Going through the material below, please gather all lines with the word "agent" in them.

WORKING DATA: Begin

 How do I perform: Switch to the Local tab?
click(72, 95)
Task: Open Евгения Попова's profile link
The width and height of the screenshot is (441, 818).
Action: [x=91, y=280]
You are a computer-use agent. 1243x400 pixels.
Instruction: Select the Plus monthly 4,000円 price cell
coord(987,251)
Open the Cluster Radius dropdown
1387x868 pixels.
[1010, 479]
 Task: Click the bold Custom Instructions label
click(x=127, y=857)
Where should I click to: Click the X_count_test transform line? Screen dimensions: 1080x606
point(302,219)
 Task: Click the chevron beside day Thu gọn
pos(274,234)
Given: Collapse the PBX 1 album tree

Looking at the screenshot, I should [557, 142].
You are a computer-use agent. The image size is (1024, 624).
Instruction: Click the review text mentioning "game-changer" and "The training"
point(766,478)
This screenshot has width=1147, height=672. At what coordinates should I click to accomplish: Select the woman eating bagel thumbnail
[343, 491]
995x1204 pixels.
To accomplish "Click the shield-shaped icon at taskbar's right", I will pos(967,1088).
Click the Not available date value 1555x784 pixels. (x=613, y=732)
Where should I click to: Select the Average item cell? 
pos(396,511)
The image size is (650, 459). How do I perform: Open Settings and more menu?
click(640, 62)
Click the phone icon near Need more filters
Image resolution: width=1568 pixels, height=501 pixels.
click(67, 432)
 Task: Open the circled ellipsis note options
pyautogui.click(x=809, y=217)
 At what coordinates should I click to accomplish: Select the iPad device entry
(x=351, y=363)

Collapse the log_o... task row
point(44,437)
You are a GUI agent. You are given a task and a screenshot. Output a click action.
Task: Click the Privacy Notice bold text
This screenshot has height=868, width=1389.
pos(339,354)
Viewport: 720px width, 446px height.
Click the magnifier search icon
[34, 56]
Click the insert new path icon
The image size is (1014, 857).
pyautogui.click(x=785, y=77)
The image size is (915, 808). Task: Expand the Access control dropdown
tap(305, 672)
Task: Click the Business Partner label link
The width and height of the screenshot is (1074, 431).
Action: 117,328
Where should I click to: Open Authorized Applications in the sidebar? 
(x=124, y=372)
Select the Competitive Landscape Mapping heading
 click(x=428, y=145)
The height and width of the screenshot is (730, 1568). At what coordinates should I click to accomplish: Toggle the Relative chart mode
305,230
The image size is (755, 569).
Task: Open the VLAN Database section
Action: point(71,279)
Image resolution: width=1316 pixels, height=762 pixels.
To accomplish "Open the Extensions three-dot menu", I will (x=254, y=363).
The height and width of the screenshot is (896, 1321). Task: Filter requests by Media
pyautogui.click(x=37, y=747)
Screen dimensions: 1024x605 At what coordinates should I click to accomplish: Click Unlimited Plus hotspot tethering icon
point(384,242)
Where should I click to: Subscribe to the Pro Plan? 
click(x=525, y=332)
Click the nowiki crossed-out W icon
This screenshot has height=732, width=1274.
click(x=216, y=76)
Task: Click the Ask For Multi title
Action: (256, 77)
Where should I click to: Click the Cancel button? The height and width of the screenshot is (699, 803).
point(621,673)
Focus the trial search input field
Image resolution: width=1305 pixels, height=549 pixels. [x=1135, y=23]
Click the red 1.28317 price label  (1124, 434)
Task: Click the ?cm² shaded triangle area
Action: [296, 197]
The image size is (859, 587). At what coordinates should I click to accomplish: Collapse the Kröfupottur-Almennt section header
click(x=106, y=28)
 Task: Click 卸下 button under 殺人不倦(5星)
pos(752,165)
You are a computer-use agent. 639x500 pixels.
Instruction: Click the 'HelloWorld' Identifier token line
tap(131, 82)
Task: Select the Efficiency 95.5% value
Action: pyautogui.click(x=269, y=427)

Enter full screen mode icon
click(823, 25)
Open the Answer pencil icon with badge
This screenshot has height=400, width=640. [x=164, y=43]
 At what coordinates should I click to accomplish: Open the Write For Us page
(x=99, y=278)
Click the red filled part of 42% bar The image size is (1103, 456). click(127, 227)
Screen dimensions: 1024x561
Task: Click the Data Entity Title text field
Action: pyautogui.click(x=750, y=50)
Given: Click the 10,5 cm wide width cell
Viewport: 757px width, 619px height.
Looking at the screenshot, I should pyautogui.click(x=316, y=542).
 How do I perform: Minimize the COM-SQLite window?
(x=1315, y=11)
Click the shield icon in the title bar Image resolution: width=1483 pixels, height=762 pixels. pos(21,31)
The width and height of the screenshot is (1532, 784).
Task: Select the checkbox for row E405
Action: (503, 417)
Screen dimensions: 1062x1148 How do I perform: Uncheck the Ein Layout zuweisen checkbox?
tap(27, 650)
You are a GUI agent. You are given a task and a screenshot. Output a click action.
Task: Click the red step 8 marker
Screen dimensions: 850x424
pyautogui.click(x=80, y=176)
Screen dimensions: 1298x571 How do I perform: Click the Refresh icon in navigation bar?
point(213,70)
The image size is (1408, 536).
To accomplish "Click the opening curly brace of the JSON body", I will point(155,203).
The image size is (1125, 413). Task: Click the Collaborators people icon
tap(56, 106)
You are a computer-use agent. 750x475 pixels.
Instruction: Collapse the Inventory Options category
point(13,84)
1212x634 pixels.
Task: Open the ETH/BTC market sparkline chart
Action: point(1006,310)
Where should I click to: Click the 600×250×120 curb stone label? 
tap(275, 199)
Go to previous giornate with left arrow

WORKING DATA: End

YOUR RESPONSE:
You are a computer-use agent. 1243x400 pixels.
You are a computer-use agent. The image size is (1024, 624).
You are a GUI agent. You are given a task and a screenshot. Output a click action.
You are a computer-use agent. 639x500 pixels.
You are a GUI agent. You are given a task and a screenshot. Output a click action.
You are a computer-use agent. 750x475 pixels.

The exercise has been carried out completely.